[Collected data]
▽

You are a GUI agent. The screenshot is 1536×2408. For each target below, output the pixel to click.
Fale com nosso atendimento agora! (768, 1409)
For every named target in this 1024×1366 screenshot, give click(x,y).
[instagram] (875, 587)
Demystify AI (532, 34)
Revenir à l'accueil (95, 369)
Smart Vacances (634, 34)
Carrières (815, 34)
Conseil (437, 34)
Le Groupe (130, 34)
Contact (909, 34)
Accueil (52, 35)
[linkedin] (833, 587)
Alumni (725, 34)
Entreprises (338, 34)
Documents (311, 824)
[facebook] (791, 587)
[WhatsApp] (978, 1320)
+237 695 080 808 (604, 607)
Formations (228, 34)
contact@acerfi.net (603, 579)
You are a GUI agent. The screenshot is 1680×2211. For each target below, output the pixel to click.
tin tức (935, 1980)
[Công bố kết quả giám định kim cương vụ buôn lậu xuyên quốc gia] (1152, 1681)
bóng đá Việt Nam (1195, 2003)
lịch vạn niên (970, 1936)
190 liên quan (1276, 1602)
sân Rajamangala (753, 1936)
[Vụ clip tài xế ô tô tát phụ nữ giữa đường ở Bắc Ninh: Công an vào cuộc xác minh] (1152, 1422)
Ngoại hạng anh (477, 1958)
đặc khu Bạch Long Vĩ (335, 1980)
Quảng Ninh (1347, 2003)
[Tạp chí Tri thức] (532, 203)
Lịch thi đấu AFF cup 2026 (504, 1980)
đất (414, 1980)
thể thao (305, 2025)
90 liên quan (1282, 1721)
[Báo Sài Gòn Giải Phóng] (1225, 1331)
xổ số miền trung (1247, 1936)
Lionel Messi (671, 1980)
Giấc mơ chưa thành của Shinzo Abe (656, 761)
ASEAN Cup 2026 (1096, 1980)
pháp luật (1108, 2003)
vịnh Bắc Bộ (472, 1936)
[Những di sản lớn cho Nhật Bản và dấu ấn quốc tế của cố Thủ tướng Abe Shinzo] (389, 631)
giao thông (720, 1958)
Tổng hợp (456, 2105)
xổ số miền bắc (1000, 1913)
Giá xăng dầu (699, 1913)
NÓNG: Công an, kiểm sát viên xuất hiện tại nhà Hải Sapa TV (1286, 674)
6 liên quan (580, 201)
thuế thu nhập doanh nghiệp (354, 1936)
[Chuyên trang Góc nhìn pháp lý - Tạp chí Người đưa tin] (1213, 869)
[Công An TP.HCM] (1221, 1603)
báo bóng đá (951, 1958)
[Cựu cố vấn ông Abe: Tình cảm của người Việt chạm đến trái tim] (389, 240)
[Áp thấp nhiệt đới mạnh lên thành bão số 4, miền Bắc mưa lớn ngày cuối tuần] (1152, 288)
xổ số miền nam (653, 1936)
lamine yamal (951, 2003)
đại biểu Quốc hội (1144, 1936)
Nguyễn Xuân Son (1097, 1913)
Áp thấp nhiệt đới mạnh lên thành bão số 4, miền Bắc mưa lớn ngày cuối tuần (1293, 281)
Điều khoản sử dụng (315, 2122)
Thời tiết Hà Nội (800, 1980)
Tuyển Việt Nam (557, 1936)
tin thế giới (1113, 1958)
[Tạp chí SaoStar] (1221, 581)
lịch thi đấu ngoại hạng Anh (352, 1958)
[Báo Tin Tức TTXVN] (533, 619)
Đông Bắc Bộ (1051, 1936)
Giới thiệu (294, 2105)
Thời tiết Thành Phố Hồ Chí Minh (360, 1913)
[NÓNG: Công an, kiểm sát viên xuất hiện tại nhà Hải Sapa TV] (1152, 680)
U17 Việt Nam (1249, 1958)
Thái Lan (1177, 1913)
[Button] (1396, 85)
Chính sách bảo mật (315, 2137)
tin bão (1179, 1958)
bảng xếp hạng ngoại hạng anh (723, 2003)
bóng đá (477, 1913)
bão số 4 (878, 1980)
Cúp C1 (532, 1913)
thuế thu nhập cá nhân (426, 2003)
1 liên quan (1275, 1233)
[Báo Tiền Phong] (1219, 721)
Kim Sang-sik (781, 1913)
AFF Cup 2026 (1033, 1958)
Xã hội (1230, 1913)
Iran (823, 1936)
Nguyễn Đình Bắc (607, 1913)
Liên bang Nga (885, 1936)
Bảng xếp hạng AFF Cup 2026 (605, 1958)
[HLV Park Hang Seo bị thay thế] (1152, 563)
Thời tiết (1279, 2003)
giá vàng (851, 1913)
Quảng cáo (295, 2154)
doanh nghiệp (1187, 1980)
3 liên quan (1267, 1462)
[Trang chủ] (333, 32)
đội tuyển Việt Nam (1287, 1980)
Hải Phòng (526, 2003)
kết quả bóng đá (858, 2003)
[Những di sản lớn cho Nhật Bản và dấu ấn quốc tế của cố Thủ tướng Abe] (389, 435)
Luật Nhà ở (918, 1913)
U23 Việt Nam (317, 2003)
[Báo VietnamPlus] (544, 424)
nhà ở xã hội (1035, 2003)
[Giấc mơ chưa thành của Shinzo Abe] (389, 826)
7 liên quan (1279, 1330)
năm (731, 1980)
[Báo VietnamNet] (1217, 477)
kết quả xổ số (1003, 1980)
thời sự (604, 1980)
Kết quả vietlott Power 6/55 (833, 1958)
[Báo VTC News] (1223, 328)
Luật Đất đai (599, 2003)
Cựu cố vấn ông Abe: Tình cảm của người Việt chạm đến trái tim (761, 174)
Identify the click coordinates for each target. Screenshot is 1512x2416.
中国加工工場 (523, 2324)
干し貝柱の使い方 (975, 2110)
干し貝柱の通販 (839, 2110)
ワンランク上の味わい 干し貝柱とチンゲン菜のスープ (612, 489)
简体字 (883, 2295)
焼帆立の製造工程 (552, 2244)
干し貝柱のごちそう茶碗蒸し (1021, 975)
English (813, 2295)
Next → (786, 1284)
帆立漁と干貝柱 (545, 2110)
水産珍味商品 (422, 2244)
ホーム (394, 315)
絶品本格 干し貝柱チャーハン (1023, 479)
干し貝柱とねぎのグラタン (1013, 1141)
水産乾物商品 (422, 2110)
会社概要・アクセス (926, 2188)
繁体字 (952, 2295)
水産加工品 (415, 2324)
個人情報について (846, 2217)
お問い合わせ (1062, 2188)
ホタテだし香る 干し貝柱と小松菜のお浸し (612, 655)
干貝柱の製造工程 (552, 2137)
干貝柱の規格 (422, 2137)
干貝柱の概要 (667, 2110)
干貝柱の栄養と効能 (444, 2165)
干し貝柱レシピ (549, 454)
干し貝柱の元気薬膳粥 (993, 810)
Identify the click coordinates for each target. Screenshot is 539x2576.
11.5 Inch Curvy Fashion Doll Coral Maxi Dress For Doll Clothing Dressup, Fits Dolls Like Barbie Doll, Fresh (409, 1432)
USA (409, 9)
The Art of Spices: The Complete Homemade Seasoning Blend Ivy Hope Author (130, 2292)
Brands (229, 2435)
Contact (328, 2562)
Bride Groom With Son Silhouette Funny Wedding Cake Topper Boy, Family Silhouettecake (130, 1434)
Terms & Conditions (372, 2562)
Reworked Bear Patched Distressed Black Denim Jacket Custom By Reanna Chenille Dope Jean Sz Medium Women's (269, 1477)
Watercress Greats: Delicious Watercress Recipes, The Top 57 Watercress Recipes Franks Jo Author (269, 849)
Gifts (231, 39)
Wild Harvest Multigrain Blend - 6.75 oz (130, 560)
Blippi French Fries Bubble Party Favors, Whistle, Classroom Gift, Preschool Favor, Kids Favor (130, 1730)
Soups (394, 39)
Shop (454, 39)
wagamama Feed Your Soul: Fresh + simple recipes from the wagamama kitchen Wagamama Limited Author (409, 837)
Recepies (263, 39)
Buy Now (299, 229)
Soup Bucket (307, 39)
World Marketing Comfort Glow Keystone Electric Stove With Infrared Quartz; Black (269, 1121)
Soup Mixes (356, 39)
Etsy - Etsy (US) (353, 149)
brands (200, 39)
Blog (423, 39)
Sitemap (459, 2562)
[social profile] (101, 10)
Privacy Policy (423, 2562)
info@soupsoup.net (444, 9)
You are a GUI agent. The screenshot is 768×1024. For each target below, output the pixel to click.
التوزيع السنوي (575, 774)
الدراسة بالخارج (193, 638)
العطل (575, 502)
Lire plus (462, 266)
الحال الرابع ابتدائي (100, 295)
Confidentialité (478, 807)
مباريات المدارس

△

- What this task involves -
With the line holding "giá vàng (851, 1913)" as the first and the line holding "tim (761, 174)" as the last, set down that range of the entries above exactly, and nothing else.

- Problem solution -
giá vàng (851, 1913)
Quảng cáo (295, 2154)
doanh nghiệp (1187, 1980)
3 liên quan (1267, 1462)
[Trang chủ] (333, 32)
đội tuyển Việt Nam (1287, 1980)
Hải Phòng (526, 2003)
kết quả bóng đá (858, 2003)
[Những di sản lớn cho Nhật Bản và dấu ấn quốc tế của cố Thủ tướng Abe] (389, 435)
Luật Nhà ở (918, 1913)
U23 Việt Nam (317, 2003)
[Báo VietnamPlus] (544, 424)
nhà ở xã hội (1035, 2003)
[Giấc mơ chưa thành của Shinzo Abe] (389, 826)
7 liên quan (1279, 1330)
năm (731, 1980)
[Báo VietnamNet] (1217, 477)
kết quả xổ số (1003, 1980)
thời sự (604, 1980)
Kết quả vietlott Power 6/55 (833, 1958)
[Báo VTC News] (1223, 328)
Luật Đất đai (599, 2003)
Cựu cố vấn ông Abe: Tình cảm của người Việt chạm đến trái tim (761, 174)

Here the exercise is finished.